Ce vendredi 14 août 1914, conformément aux ordres du général Joffre qui, le 8 août, avait donné l’ordre de s’emparer des cols vosgiens, le 8e corps d’armée (8e CA), commandé par le général de Castelli et le 12e CA commandé par le général Roques passent à l’offensive en direction de Lorquin et de Sarrebourg. Quelques jours auparavant, le 14e corps d’armée s’était élancé à l’assaut du col du Bonhomme, subissant de lourdes pertes. Le 152e RI avait réussi, au prix lui aussi de nombreuses victimes, à s’emparer du col de la Schlucht.

Pour cette offensive générale ordonnée ce 14 août par le général Dubail, le 21e CA constitué de la 13e division d’infanterie (DI) (25e et 26e brigades) et de la 43e DI (85e et 86e brigades), marche sur la vallée de la Bruche en direction de Strasbourg.
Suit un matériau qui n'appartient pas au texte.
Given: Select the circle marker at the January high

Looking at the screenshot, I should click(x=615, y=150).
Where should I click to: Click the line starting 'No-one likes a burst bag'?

Le 13e CA marche, quant à lui, sur Cirey-sur-Vezouze. La liaison entre les deux CA devait être assurée par la 25e brigade dont l’objectif est le massif du Donon. Le Donon est l’un des plus hauts sommets des Basses-Vosges, culminant à 1.009 mètres. Face à lui, il a son “double” le Petit Donon, haut de 924 mètres. La 25e brigade d’infanterie (25e BI) est notamment composée du 17e RI et des 20e et 21e bataillons de chasseurs à pied, soit environ 7.000 hommes.
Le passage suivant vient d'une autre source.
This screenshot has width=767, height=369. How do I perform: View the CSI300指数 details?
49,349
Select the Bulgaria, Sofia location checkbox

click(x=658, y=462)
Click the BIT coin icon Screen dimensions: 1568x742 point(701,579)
Ce 14 août, les hommes de la 25e BI s’emparent de cet endroit stratégique, sans rencontrer de résistance sérieuse. C’est dans quelques jours que l’affrontement sera plus virulent. En effet, ordre est donné au commandant Rauch, chef de corps du 21e bataillon de chasseurs à pied (21e BCP), d’assumer la défense du Donon. Le 20 août vers midi, les chasseurs du 20e essuient un terrible tir de barrage : « Le bombardement dura cinq heures. Les obus pleuvaient de tous côtés, écrasant les sapins qui s’écroulaient avec des craquements sinistres. Les éclats minuscules de shrapnels ne causèrent heureusement pas de grosses pertes car la plupart des chasseurs s’étaient placés de manière à pouvoir tirer, tout en étant protégés par les rochers », témoignera, quelques années plus tard, l’un des rescapés de cette bataille, le sous-lieutenant Dalanzy. Le combat se termine à la baïonnette et le 21 août, les Allemands se rendront maîtres de la place.
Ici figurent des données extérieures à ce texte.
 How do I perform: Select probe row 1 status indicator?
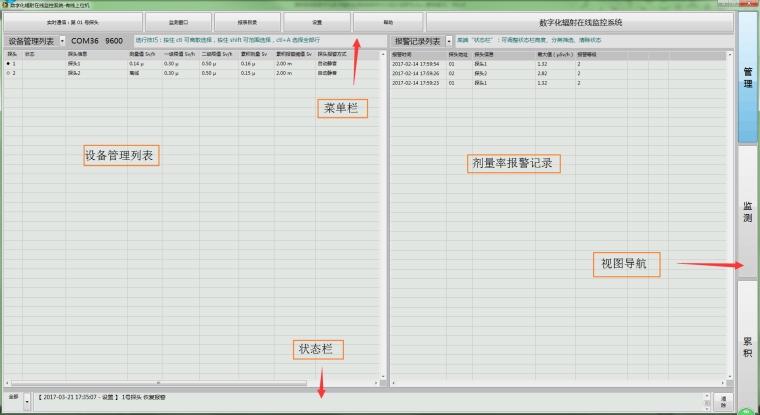10,63
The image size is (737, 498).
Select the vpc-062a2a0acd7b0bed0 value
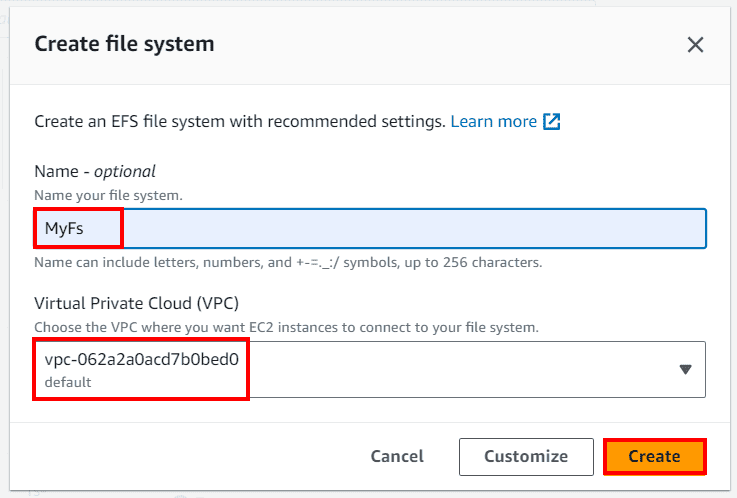tap(141, 360)
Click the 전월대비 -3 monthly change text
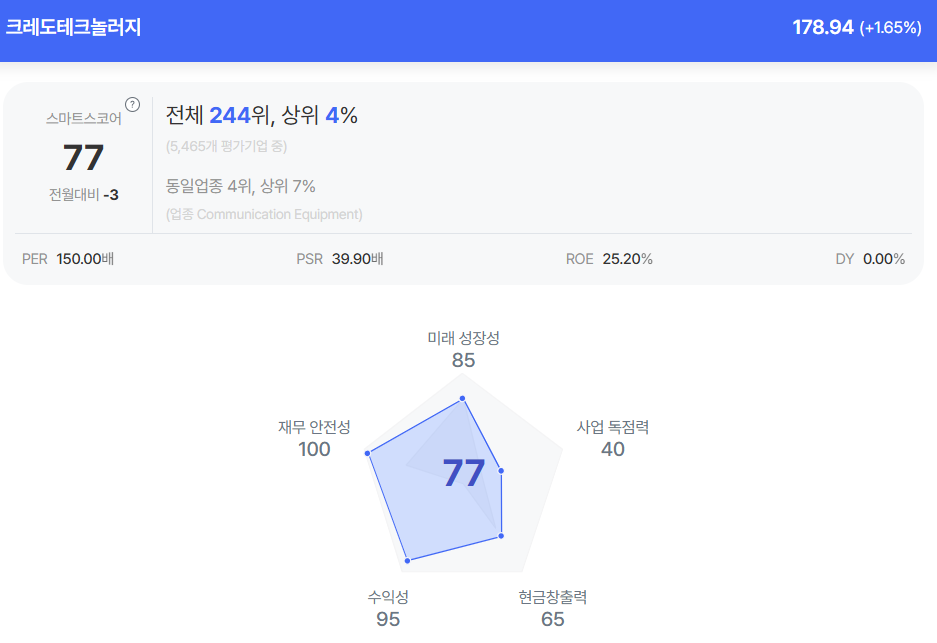The image size is (937, 643). (83, 194)
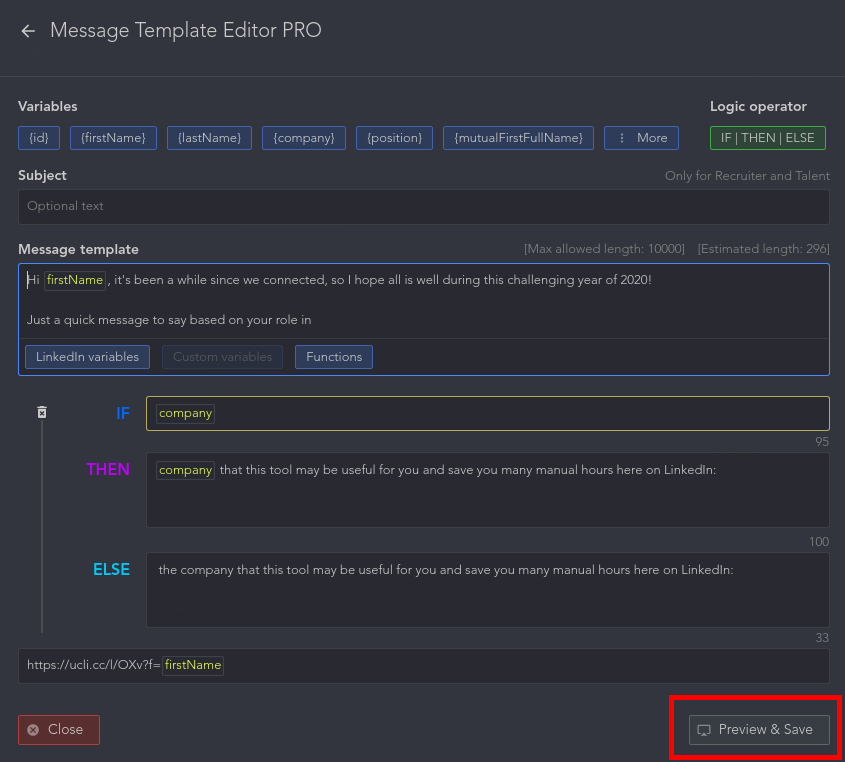The width and height of the screenshot is (845, 762).
Task: Insert the {company} variable
Action: 303,137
Ce même 14 août, toujours sur le front de l’Est, la 26e brigade (21e et 109e régiments d’infanterie [RI]) attaque en direction de Plaine, qu’ils atteignent malgré de sérieuses pertes. La 86e brigade attaque en direction de Saint-Blaise-la-Roche et, malgré une forte résistance, atteint son objectif à la tombée de la nuit. Cinq cents réservistes alsaciens du Infanterie-Regiment (IR) 99 et du IR15 bavarois désertent pour se joindre aux troupes françaises. Une belle prise de guerre ? Non, un retour à la mère patrie.